* **DATA ENTRIES**:
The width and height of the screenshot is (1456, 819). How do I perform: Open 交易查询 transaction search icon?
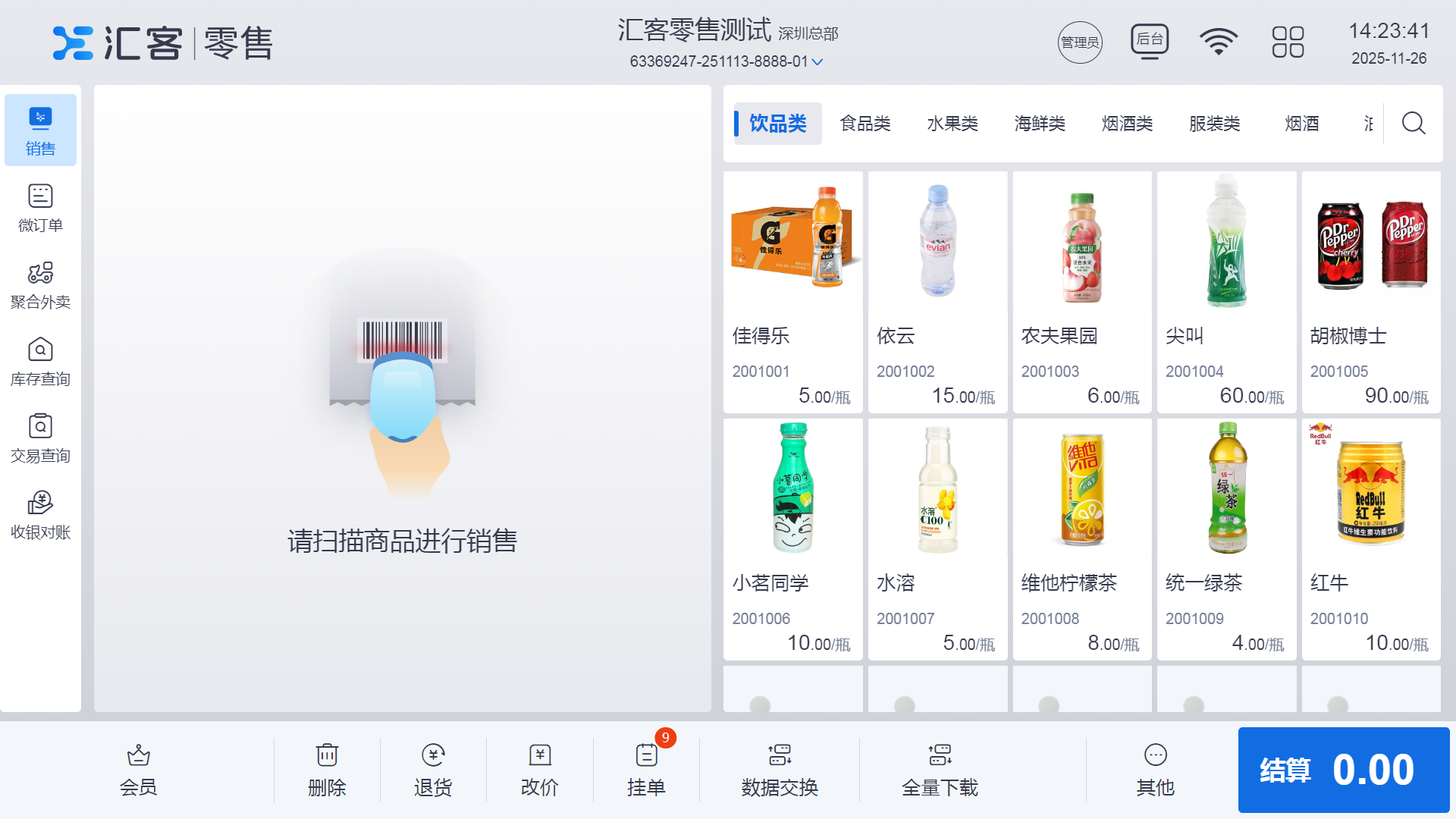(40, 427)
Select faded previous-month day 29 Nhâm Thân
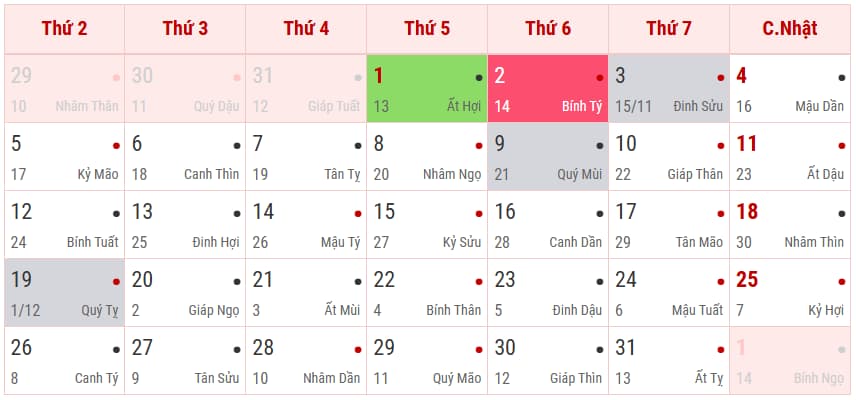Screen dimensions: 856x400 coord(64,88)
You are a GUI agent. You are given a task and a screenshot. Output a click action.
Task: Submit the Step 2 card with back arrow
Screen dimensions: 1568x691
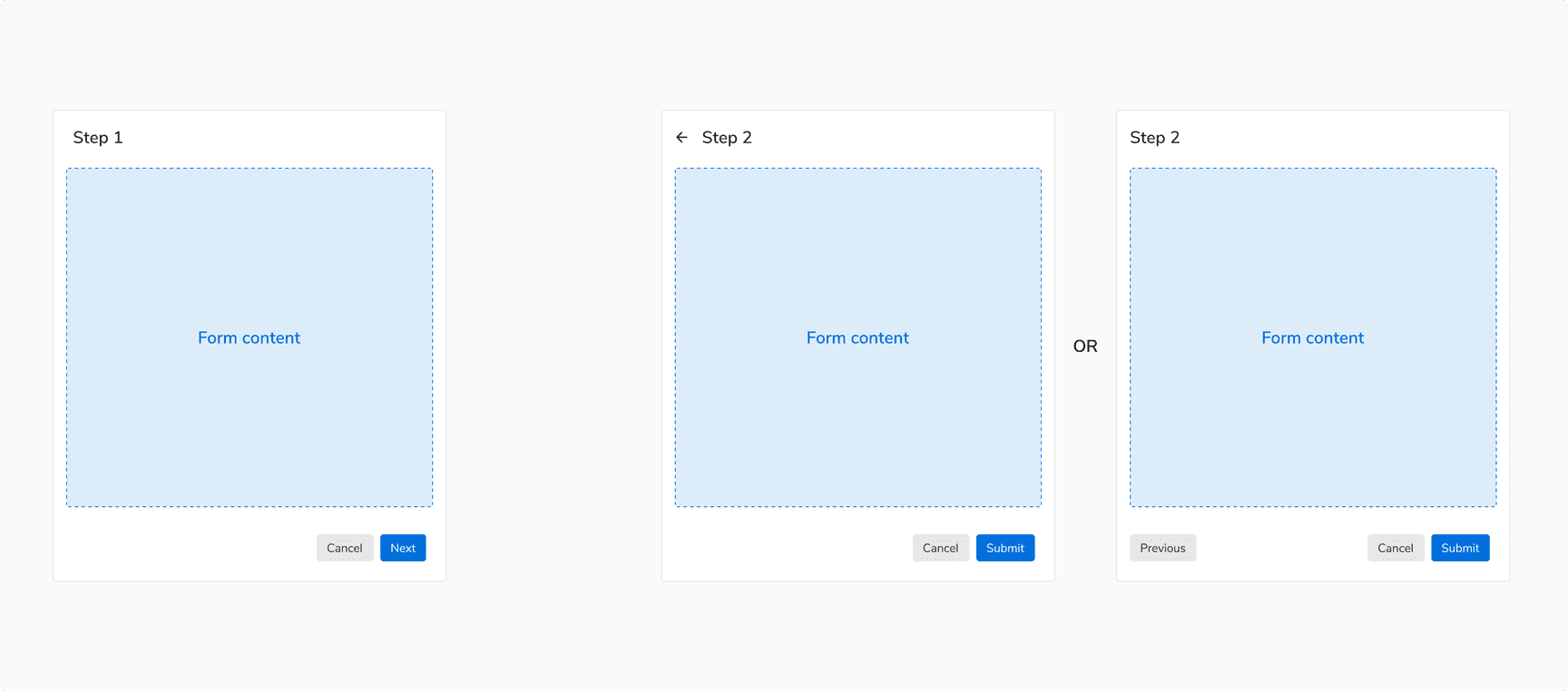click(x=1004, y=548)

---

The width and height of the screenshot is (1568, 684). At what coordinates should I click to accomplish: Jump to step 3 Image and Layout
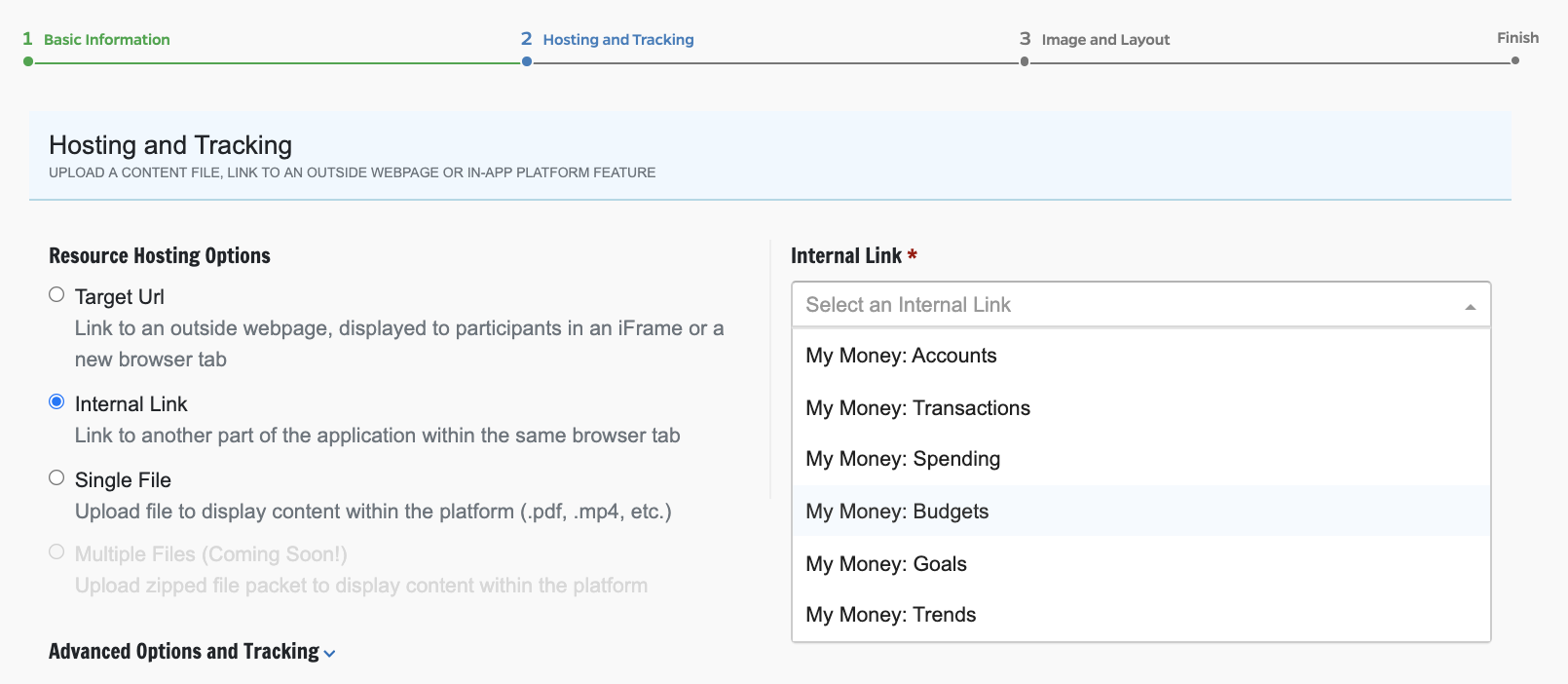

==

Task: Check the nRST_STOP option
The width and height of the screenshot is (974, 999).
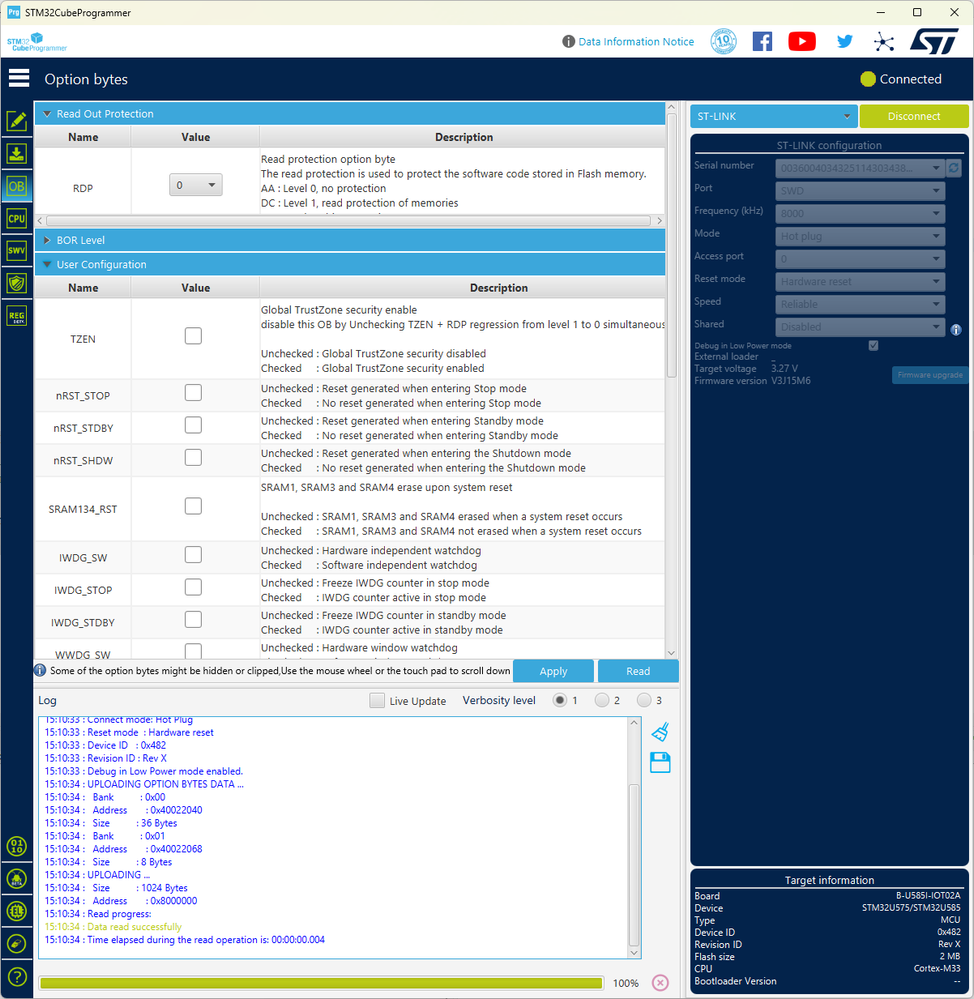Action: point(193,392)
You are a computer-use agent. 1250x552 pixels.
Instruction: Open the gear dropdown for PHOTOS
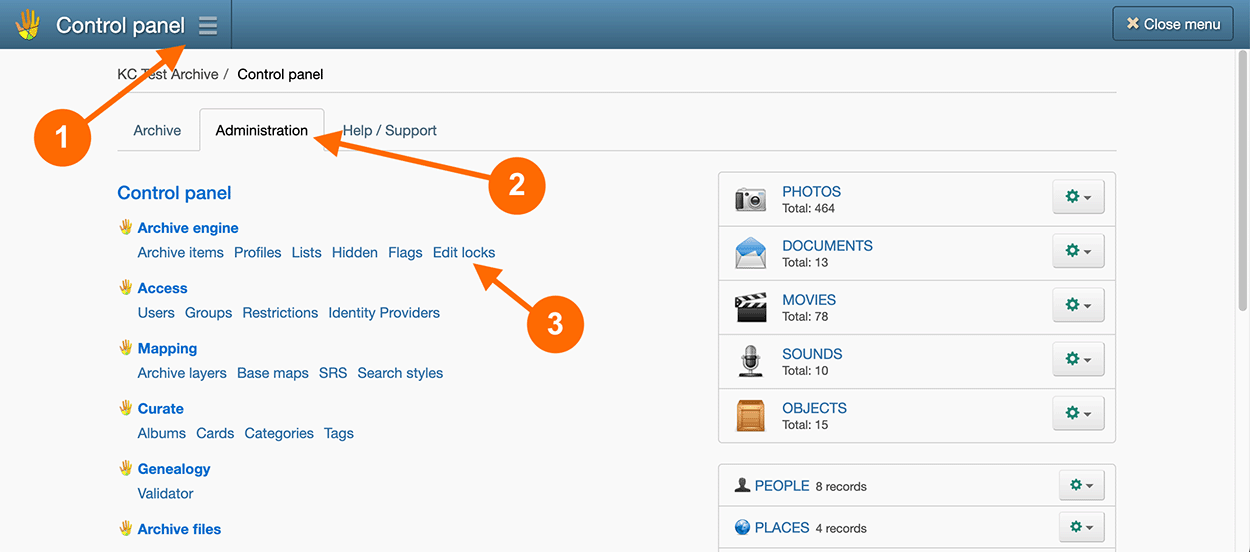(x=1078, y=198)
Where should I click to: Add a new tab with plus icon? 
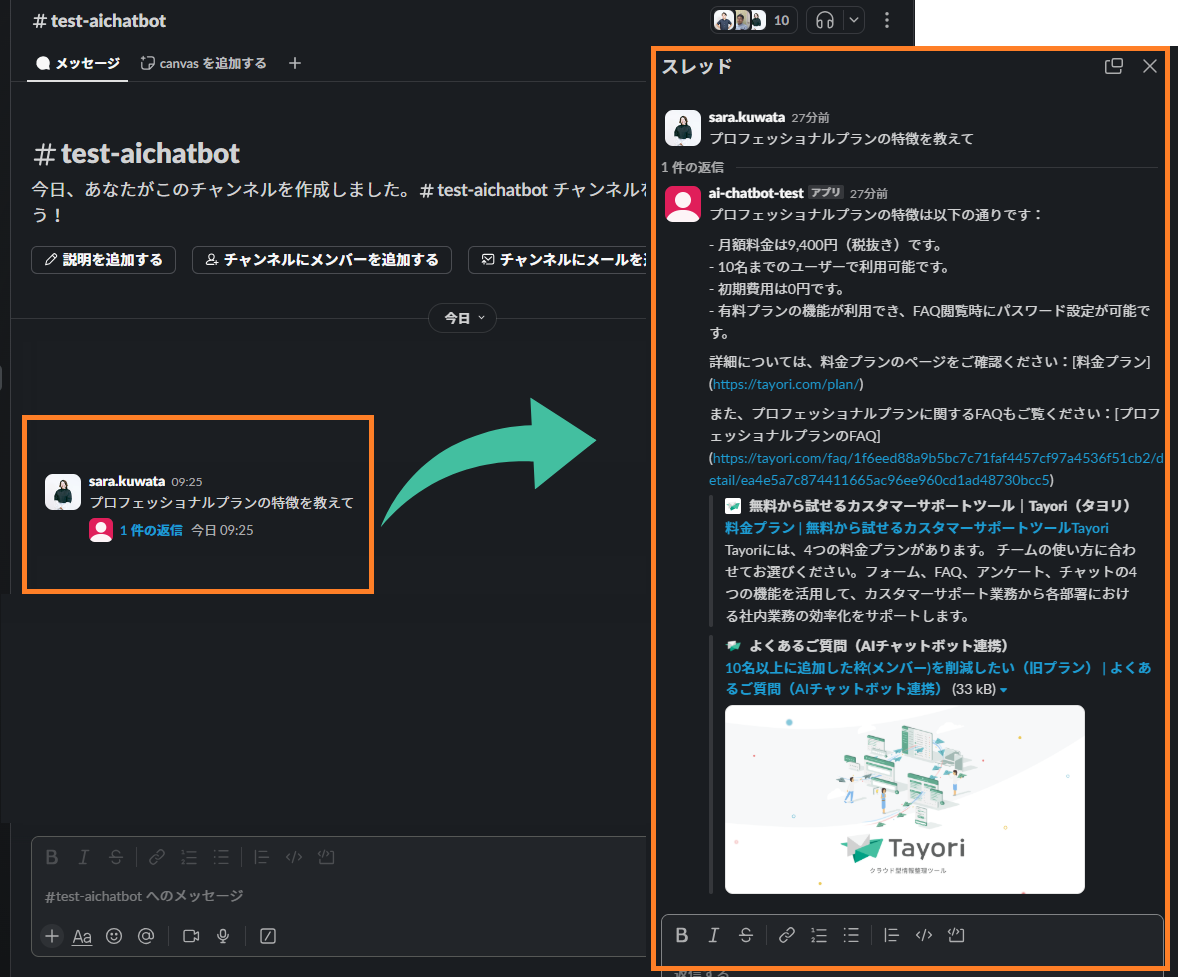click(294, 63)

* **EXERCISE**: Write the records from the line containing "Select faded previous-month day 29 Nhâm Thân" through the line containing "click(x=1004, y=548)", inclusive, as a JSON list of strings with one string per line and blank lines left out. Leave the pictures out.

* **THE RESULT**:
[
  "Select faded previous-month day 29 Nhâm Thân",
  "Screen dimensions: 856x400 coord(64,88)",
  "You are a GUI agent. You are given a task and a screenshot. Output a click action.",
  "Task: Submit the Step 2 card with back arrow",
  "Screen dimensions: 1568x691",
  "click(x=1004, y=548)"
]